> **Excerpt**:
------------

Thursday, November 04, 2004

Parenting Lifestyle

It's no coincidence that I started this lifestylism project while I have two young kids at home. Having kids completely changes the equation of lifestyle choices and values. Time management and financial decisions get a lot more complicated and difficult. Rob Paterson pokes into some of these issues in Early Childhood or Early Parenting. I've added some comments there -- if you have any ideas on the topic, please contribute your thoughts too.

I was interested in a related report the same week: The New Realities of Earning and Caring. Instead of proposing more money for daycare programs, they're looking at some of the root causes and concerns surrounding why families feel they have no choice but to put their kids in daycare:
"A single earner and a stay-at-home spouse is a luxury few families with dependent children and seniors can afford.
Therefore, families 'struggle to care' as well as to earn."
Rob also discusses a provincial program on the way out in PEI called Best Start -- it's worth the read if you're at all interested in how helping kids early can pay dividends later on.


Phil from the UK said...

I agree. For most people, everything changes when you have children. Lifestylism takes on a completely new hue.

A couple of thoughts:

1. To me a happy childhood is far more important than a childhood steeped in formal achievements, examinations passed, musical instruments learnt, hurdles jumped etc. These formal metrics and happiness are not mutually exclusive I know, but my experience is that too much formal pressure of any kind on a child is generally not conducive to real happiness and a well rounded, secure adult.

A couple of great books on bringing up kids: "Raising Boys", (not much good to you J with 2 daughters!!!) and The Secret of Happy Children", both by Steve Biddulph.

2. I also do not think there is any such thing as alloting "quality time" to kids. For kids, all time is quality time. You can't marginalise your children and fit them in around work, your hobbies, the pub etc. They can see straight away that they are playing second fiddle and will despise you for trying to kid them on. Kids are far quicker at sensing this sort of stuff than adults realise. For me, they are INTEGRAL to your life.

By example, take a kid and how he or she develops a sense of humour - one of the most important assets in anyones life.

A child doesn't learn it from a book or from an hour here or there from it's parents. Rather, it is a long process of almost osmosis. It seeps in from long term time spent with parents and other children. You have to just have lots of time laughing together and let it take it's course and happen. You can't instill it by alloting a bit of quality time here or there.

------------

> **Supplied data**:
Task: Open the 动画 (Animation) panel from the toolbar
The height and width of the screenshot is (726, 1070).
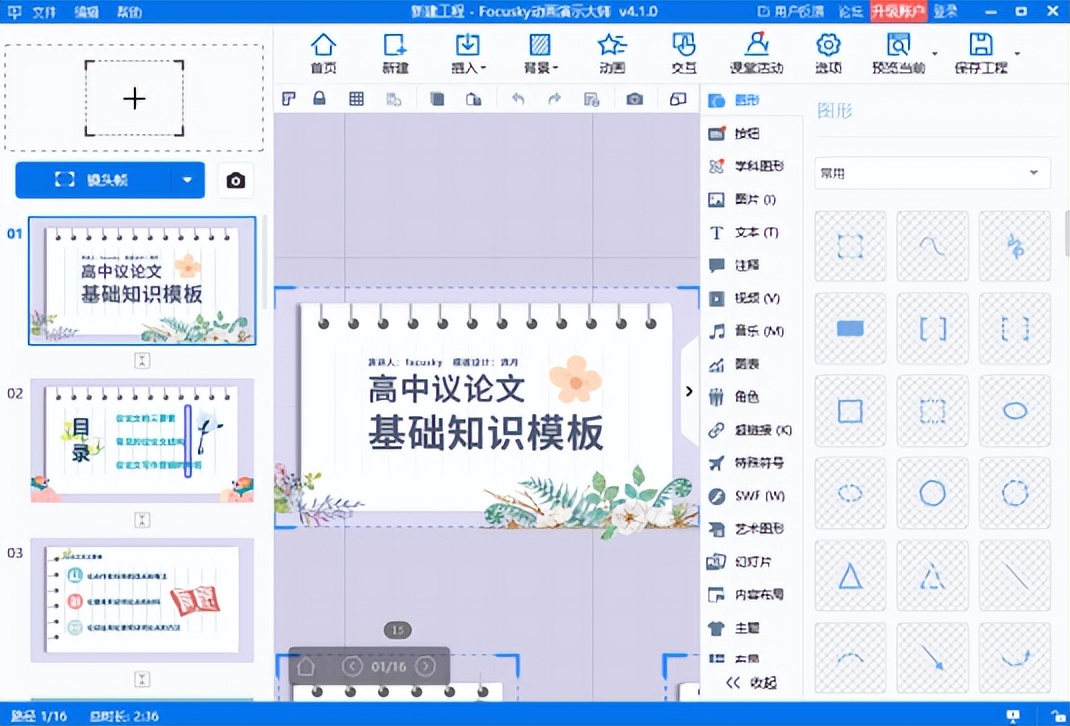Action: (x=612, y=52)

------------

> **Written instruction A**:
Based on the Parenting Lifestyle post above, does the text agree with each statement? Answer yes or no for each, and quote the words that decide it.
(i) The report The New Realities of Earning and Caring proposes more money for daycare programs.
(ii) Best Start is a provincial program in PEI that is on the way out.
(iii) Phil recommends two books, both written by Steve Biddulph.
> **Written instruction B**: In the Parenting Lifestyle post, who explores these issues in Early Childhood or Early Parenting?
> **Written instruction C**: Repeat the passage of the Parenting Lifestyle post from "Rob also discusses" up to and including "dividends later on.".

> **Worked solution A**:
(i) No: "Instead of proposing more money for daycare programs, they're looking at some of the root causes and concerns"
(ii) Yes: "a provincial program on the way out in PEI called Best Start"
(iii) Yes: "both by Steve Biddulph."

> **Worked solution B**: Rob Paterson.

> **Worked solution C**:
Rob also discusses a provincial program on the way out in PEI called Best Start -- it's worth the read if you're at all interested in how helping kids early can pay dividends later on.